Mais cette morale est aussi une morale d'Etat et, en tant que telle, liée à la légitimité de celui-ci et de l'ordre social dont il est le garant. Or cette légitimité, déjà contestée par la droite traditionnelle, va se trouver mise en cause aussi par la gauche à la suite du profond traumatisme de la première guerre mondiale. L'analyse des cahiers postérieurs à 1918 montre que celle-ci n'a guère inspiré de réflexion à la morale laïque, qui poursuit le même discours comme s'il ne s'était rien passé. Premier signe d'une sclérose qui ne va cesser de s'aggraver, au point que les instituteurs vont ressentir un scepticisme croissant à l'égard des valeurs mêmes qu'ils sont chargés d'enseigner. En sorte que la morale laïque va peu à peu se fossiliser et que son enseignement sera définitivement abandonné en 1969.
Elle a été remplacée par ce que l'auteur appelle une « morale sauvage », une morale qui refuse de s'avouer comme telle, qui prône le laisser-faire et la complaisance, mais qui pratique aussi, sans vouloir l'admettre, l'interdit et l'exclusion qu'elle prétend refuser ; une morale contradictoire et versatile, faite à la fois de laxisme et de conformisme, d'effets de mode et d'indignations programmées, qui ne peut être ressentie par l'opinion que sur le mode de la frustration, comme une confusion des valeurs et une destruction du sens, comme une dérive vers le vide. Or une société ne peut pas exercer sa liberté dans le vide, il lui faut un minimum de régulations morales. C'est pourquoi, dit l'auteur, la question qui se pose aujourd'hui est de savoir qui va les lui fournir. La situation actuelle n'est pas sans analogie avec celle des débuts de la IIIe République : voici que surgissent à nouveau des courants prônant l'instauration d'un Ordre moral conservateur et autoritaire. Faut-il leur abandonner le terrain, ou essayer de construire, comme les républicains de l'époque qui initiaient les écoliers, dès leur plus jeune âge, aux subtilités du monde moral, une morale laïque rénovée et adaptée aux besoins de notre temps ?

 

Notes :

(1) Lettre à un ami. Vous êtes entré dans un cabaret. Dites à votre ami ce que vous avez vu. Quelles réflexions avez-vous faites ? (Devoir, 1888).
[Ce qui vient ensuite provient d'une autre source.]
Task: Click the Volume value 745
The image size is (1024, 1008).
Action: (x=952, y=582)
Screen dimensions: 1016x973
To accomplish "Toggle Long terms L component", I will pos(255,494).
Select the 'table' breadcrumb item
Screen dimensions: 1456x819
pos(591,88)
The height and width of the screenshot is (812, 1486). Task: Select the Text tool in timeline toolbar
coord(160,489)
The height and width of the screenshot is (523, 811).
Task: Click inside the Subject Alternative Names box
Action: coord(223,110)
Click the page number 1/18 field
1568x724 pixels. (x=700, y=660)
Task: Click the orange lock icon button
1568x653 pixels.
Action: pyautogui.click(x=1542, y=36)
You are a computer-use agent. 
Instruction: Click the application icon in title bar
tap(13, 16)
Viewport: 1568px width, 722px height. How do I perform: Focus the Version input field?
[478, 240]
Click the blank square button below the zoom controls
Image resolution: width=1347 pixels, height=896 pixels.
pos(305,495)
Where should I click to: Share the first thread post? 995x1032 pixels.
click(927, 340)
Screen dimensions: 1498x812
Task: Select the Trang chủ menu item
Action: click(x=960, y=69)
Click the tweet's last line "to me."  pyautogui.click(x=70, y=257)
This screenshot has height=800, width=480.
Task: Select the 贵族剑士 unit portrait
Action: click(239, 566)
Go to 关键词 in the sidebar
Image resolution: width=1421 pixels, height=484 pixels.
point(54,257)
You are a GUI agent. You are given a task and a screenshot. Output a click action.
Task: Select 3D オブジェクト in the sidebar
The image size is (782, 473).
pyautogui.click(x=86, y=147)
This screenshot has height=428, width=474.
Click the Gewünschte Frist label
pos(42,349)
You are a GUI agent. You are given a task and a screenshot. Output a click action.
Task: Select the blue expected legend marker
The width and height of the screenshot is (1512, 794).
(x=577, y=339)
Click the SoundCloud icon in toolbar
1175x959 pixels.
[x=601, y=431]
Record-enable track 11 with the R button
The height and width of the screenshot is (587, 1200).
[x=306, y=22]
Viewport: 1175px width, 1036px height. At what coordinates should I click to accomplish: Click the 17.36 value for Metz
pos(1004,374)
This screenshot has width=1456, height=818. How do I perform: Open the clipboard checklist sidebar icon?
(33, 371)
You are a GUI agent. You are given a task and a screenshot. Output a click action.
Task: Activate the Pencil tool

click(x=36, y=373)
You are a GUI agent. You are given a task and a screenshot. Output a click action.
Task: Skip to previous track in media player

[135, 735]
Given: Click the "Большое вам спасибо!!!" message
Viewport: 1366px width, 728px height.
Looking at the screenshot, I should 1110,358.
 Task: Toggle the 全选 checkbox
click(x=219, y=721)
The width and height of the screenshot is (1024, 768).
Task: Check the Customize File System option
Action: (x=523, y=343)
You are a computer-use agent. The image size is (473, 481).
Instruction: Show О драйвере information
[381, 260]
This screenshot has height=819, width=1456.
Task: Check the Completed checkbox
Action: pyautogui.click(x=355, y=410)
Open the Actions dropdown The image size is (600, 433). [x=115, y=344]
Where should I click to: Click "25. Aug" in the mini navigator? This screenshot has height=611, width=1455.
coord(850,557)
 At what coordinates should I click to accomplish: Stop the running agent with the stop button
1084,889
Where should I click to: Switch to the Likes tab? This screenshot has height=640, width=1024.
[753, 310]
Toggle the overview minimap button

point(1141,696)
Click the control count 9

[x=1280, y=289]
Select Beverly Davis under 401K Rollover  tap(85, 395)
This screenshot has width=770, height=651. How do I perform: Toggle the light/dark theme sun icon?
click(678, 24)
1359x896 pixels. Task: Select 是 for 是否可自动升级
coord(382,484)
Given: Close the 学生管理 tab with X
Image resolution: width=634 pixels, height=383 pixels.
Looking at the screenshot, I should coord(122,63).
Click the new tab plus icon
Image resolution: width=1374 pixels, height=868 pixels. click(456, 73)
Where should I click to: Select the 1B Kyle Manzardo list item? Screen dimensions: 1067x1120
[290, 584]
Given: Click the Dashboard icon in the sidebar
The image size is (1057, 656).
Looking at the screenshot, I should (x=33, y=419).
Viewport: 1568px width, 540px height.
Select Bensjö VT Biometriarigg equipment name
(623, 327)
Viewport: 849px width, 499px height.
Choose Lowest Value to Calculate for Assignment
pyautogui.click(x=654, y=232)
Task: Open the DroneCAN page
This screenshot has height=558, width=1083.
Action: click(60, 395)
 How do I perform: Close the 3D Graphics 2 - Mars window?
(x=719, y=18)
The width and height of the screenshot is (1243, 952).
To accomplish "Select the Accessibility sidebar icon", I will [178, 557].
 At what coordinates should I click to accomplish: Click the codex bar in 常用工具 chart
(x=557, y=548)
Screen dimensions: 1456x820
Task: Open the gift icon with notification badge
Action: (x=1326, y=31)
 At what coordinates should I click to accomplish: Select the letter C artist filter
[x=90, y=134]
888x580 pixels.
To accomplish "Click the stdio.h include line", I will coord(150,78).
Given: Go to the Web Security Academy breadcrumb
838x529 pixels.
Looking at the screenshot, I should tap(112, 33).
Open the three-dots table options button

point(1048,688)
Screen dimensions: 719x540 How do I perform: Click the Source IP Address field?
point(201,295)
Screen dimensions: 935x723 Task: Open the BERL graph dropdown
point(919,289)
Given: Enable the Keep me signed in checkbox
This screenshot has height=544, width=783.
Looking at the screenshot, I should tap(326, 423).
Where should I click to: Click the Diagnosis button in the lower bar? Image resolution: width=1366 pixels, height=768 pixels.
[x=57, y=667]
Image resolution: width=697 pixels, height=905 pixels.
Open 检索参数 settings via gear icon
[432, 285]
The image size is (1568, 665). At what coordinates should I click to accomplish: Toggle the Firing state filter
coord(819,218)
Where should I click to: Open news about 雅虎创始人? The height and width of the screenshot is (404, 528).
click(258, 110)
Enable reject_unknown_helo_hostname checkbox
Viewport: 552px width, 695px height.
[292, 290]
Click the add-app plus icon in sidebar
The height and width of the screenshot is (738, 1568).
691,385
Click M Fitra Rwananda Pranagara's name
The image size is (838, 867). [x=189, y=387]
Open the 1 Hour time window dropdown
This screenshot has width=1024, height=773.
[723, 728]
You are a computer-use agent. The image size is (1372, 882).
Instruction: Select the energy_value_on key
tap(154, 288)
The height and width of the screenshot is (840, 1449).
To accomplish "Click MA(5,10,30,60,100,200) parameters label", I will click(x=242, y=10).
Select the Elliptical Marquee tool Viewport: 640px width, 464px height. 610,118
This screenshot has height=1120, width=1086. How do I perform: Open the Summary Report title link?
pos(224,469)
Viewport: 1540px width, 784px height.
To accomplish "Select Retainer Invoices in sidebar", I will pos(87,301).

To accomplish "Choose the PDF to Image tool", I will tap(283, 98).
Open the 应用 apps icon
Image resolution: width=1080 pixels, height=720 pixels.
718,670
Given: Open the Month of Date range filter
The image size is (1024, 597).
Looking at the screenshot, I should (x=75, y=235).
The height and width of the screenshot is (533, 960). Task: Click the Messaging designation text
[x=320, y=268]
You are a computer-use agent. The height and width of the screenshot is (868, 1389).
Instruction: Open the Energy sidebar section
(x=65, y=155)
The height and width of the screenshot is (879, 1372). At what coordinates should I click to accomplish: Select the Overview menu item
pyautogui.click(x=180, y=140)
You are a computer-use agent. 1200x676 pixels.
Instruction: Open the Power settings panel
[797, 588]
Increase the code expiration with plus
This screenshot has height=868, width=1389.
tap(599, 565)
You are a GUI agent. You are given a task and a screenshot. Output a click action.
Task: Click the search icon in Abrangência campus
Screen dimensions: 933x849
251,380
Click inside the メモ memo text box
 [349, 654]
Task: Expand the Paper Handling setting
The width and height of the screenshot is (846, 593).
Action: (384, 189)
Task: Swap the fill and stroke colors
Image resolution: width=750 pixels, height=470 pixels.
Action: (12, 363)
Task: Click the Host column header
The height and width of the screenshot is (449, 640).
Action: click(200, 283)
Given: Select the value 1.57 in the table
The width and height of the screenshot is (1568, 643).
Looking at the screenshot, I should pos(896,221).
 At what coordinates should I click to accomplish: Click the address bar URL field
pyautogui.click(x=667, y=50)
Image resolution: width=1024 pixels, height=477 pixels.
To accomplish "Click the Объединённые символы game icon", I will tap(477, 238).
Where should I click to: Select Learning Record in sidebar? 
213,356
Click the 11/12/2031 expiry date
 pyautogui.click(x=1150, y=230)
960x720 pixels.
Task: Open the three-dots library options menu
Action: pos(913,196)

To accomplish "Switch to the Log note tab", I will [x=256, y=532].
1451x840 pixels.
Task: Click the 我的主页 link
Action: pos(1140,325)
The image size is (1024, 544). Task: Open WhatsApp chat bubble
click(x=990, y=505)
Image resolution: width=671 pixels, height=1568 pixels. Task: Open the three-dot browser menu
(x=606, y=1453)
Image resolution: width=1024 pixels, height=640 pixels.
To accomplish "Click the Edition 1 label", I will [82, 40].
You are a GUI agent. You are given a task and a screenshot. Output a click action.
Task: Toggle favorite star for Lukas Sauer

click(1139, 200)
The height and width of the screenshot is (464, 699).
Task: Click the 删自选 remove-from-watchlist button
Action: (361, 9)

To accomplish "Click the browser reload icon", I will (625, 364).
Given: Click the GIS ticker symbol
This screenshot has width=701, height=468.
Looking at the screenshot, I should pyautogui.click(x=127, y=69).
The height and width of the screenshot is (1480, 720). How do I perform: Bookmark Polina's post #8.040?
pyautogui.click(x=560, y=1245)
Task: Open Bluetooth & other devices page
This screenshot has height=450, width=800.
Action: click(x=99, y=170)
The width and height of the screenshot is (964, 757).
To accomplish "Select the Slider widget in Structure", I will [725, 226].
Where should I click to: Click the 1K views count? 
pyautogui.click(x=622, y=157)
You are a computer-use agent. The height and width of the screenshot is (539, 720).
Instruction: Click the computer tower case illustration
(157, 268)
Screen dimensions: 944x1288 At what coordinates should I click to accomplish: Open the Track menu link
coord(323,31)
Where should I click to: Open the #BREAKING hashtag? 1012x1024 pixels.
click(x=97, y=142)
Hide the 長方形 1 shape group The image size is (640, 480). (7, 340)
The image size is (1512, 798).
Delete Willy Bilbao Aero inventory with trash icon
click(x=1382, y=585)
(2) Dites pourquoi vous aimez votre petite patrie, votre pays natal et la grande patrie, la France (Devoir, 1910). A mesure que je grandis, j'aime de plus en plus ma patrie et je la sert en venant régulièrement en classe. (Fin du devoir, écolier de 10 ans, 1910).

(3) Chaque personne a ses croyances et ses opinions qui sont aussi respectables que son honneur, sa propriété et sa vie (...). Rien n'est plus indigne d'hommes libres que les moqueries ou les insultes adressées à un individu à cause de sa foi ou des pratiques auxquelles elle l'oblige. (Dictée,1903).

Référence :

La morale laïque contre l'Ordre moral, Jean Baubérot, Editions du Seuil, 1997, 362 pages, 140 F.